Evoluímos desde as sociedades primitivas, cabe ao homem o trabalho, à mulher cuidar das crianças, a satisfação com o amor genital, que se tornou central, levou a uma concepção ética de amor universal e sendo universal é injusto por não permitir escolha e, além disso nem todos os seres humanos são dignos de serem amados. A família conjugal restringe o amor e a vida sexual, e cada vez mais a esfera cultural se impõe com tabus, leis e costumes. Restrições impostas pela civilização que legitimam o amor heterossexual em prejuízo do prazer. Amor ao próximo? O próximo muitas vezes não é digno de amor, mas de hostilidade, sem o mínio de afeição e consideração. O instinto de agressividade leva a "infligir sofrimento ao outro, martirizar e matar". No ano em que Freud afirmou isso, o mundo já conhecera o morticínio da 1a. Guerra Mundial. O postulado comunista de que a fonte de todo mal reside na propriedade privada, e de que o trabalho seria plenamente satisfatório, parece a ele "uma ilusão sem nenhuma consistência".
A grande fome na URSS (Holodomor)
E mais, intolerância, antissemitismo, a realização do sonho germânico de supremacia mundial, o comunismo soviético e seu pressuposto de eliminar a burguesia, todos esses pesados sacrifícios mostram que a civilização não nos torna melhores nem mais felizes. Quanto às sociedades de massa, elas nos beneficiam ou ameaçam?
O princípio de prazer conserva o eu que vence com alto custo, o da luta do narcisismo contra a libido dirigida ao objeto. A pulsão agressiva pode se voltar contra o eu, masoquismo, ou sadismo que é a destruição do outro. Bondade divina juntamente com a ameaça do mal.
O entrave mais poderoso da civilização é o instinto primitivo de agressividade. Eros reuniu indivíduos, tribos, nações, a própria humanidade, "mas a pulsão agressiva natural aos homens, a hostilidade de um contra todos e de todos contra um, se opõem a este programa da civilização".
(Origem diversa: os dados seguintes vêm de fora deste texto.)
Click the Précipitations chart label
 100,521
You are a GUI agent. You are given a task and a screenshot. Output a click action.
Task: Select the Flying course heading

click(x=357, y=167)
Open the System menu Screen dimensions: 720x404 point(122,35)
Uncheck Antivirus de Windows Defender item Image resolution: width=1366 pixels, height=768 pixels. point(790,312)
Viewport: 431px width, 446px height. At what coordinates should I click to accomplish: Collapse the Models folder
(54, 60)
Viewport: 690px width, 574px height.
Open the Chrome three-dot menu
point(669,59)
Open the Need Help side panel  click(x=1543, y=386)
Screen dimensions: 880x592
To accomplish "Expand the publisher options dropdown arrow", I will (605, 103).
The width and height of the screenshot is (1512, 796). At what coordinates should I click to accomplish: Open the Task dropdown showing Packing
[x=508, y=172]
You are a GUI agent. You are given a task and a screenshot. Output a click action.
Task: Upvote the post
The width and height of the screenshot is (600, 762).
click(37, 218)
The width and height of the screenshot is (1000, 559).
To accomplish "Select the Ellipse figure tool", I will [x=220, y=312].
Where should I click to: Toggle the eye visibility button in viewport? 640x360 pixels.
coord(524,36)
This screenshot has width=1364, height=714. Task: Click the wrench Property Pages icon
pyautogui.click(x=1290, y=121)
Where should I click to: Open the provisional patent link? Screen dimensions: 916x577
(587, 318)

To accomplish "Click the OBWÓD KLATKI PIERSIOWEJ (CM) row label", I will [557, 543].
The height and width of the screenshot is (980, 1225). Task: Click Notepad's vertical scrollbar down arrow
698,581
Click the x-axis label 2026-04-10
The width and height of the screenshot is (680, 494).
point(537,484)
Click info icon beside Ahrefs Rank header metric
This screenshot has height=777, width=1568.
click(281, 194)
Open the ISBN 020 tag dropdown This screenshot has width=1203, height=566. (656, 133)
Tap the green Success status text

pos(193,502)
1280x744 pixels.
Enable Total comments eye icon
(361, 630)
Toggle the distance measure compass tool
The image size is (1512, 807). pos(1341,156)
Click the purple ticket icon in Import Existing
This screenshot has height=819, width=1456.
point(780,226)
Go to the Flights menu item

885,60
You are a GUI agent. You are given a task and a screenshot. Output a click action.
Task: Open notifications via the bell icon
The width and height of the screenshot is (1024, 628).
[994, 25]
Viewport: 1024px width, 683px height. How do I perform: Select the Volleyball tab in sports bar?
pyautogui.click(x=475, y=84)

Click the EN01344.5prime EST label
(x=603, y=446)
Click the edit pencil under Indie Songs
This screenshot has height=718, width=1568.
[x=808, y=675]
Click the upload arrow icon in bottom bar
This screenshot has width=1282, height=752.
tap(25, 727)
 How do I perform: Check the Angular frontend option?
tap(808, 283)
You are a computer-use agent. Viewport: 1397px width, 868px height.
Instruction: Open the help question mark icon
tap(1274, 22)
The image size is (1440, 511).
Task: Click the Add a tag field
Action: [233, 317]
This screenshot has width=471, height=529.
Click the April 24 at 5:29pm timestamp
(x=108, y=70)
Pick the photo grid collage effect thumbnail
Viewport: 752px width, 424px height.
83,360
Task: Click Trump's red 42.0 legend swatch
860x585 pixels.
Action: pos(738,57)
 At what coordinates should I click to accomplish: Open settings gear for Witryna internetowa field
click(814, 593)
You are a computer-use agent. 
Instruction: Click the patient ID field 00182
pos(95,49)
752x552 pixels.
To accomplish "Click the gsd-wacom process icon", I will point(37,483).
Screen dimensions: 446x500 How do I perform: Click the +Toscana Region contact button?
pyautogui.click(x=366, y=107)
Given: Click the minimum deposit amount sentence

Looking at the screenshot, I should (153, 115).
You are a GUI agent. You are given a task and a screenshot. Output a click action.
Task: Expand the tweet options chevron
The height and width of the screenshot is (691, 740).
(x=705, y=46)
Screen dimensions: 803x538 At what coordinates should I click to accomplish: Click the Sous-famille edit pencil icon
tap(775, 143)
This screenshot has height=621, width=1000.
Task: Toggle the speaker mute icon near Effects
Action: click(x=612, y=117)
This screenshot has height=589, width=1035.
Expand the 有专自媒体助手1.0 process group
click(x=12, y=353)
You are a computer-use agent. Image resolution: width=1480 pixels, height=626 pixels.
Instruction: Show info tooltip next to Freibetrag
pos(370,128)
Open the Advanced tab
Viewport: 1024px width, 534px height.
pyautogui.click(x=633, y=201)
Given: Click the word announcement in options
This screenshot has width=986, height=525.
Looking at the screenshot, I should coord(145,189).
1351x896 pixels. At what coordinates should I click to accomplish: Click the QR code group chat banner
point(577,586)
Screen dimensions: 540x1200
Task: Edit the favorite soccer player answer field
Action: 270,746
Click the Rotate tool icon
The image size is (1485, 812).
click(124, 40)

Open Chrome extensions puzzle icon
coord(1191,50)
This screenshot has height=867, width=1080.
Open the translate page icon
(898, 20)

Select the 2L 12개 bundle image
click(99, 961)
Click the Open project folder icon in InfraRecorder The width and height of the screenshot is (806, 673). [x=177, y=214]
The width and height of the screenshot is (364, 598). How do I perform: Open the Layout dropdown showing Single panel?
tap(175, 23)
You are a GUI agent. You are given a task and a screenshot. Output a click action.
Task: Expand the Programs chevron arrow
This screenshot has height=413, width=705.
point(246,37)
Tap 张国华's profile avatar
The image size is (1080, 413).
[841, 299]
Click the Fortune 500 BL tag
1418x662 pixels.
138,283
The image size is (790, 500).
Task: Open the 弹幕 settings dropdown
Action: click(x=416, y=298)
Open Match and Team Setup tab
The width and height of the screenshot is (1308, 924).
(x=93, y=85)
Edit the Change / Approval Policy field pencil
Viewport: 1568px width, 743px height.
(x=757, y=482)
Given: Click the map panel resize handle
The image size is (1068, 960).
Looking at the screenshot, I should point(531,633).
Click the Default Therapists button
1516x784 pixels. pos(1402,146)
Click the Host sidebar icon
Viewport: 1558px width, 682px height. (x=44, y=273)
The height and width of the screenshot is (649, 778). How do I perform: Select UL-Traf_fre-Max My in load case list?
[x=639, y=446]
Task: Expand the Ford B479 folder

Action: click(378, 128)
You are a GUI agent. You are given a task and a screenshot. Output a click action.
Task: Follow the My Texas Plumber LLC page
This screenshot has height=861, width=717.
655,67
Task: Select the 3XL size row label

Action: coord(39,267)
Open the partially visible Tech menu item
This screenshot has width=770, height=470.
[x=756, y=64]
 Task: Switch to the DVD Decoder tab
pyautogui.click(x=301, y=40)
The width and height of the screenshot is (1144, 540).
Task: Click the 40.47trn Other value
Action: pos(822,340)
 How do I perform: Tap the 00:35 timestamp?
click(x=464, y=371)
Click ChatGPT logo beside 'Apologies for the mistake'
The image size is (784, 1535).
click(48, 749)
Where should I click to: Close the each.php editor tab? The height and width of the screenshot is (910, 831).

As exigências morais, a angústia, a autopunição, essa espécie de autoridade interior da consciência leva ao sentimento de culpa. O Eu infantil submetido à agressão do Pai, a criança se vinga dessa agressividade, nascem a consciência e forma-se o Super Ego.
Quanto mais civilização, maior o sentimento de culpa e a perda da felicidade. O indivíduo busca realizações, mas a sociedade o restringe. O Super Ego individual, se defronta com o Super Ego da civilização com seus ideais e obrigações, essas exigências resultam em neuroses. Revolucionários ou conformistas, ambos pretendem sustentar suas ilusões.
Freud afirma que não é profeta e nem consolador. Se ele pretendesse a um ou a outro desses papéis, estaria se contradizendo. Do ponto de vista psicanalítico, não há escapatória: Eros imortal em luta contra seu adversário, também ele imortal.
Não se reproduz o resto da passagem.